▸ **Exercise materials**:
-=-=-=-=-

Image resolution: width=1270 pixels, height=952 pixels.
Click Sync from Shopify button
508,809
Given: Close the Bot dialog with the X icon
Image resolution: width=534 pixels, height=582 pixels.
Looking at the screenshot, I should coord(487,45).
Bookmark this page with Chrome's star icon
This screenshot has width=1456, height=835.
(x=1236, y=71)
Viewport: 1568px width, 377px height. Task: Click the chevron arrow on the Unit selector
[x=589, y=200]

-=-=-=-=-

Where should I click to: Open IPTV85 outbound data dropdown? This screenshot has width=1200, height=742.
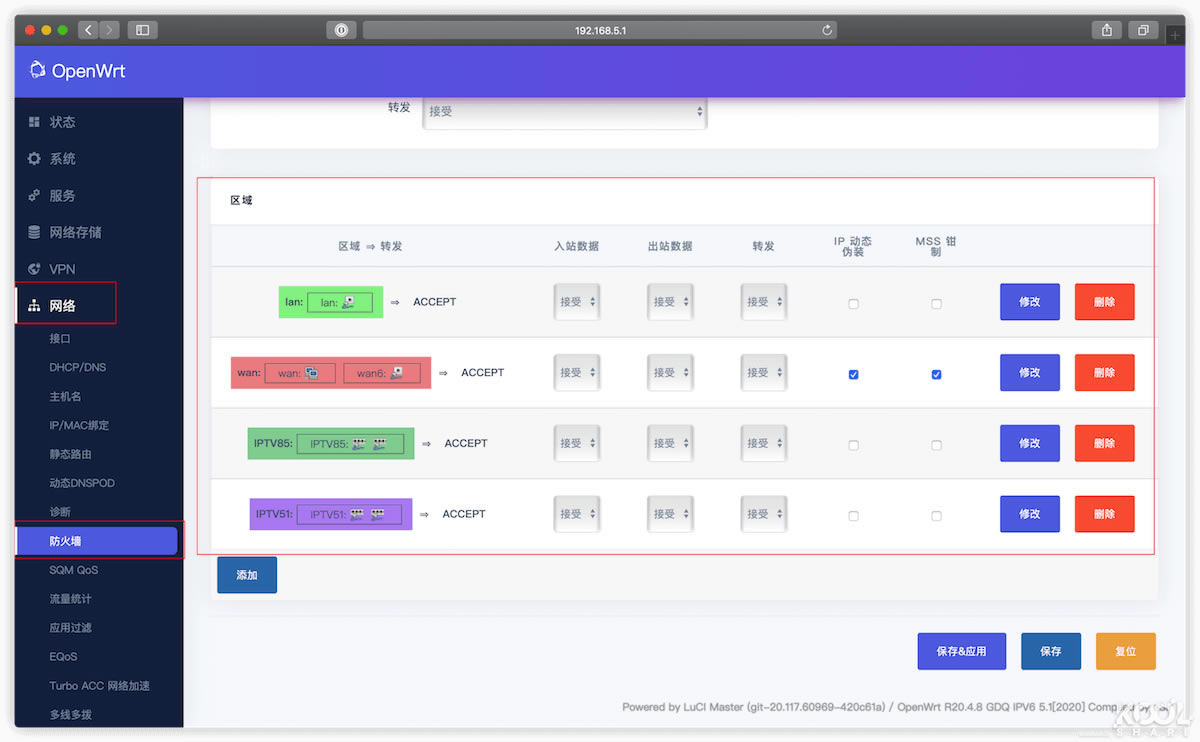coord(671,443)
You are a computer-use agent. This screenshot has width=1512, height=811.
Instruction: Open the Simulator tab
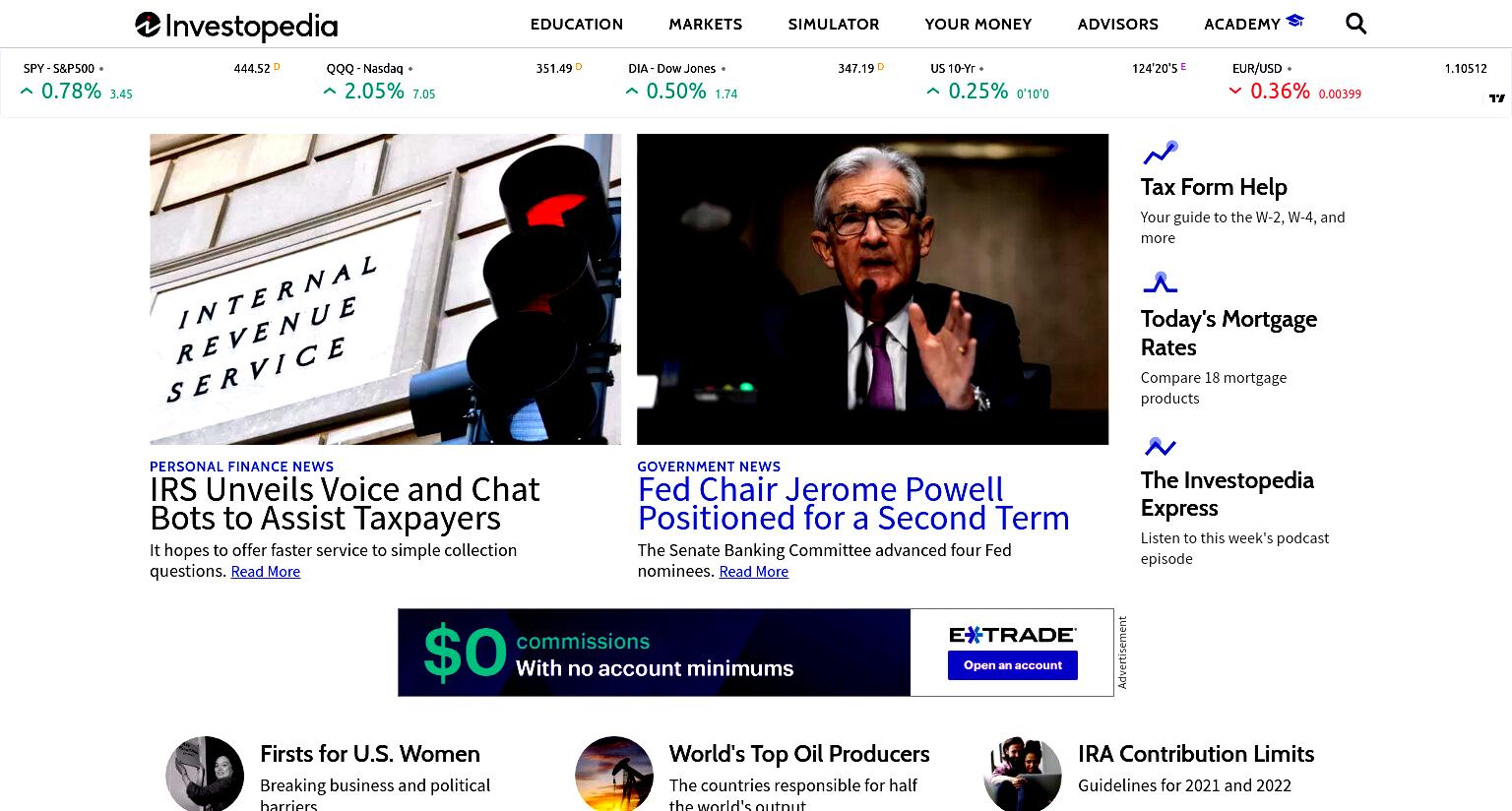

-=-=-=-=-

▸ **Problem**: Recast the data as a Markdown table with the columns Row and Line, starting with the line that contains "Image resolution: width=1270" and going on through the line that contains "[x=589, y=200]". Number each line in Row and leave out any blank lines.

▸ **Solution for this problem**:
| Row | Line |
|---|---|
| 1 | Image resolution: width=1270 pixels, height=952 pixels. |
| 2 | Click Sync from Shopify button |
| 3 | 508,809 |
| 4 | Given: Close the Bot dialog with the X icon |
| 5 | Image resolution: width=534 pixels, height=582 pixels. |
| 6 | Looking at the screenshot, I should coord(487,45). |
| 7 | Bookmark this page with Chrome's star icon |
| 8 | This screenshot has width=1456, height=835. |
| 9 | (x=1236, y=71) |
| 10 | Viewport: 1568px width, 377px height. Task: Click the chevron arrow on the Unit selector |
| 11 | [x=589, y=200] |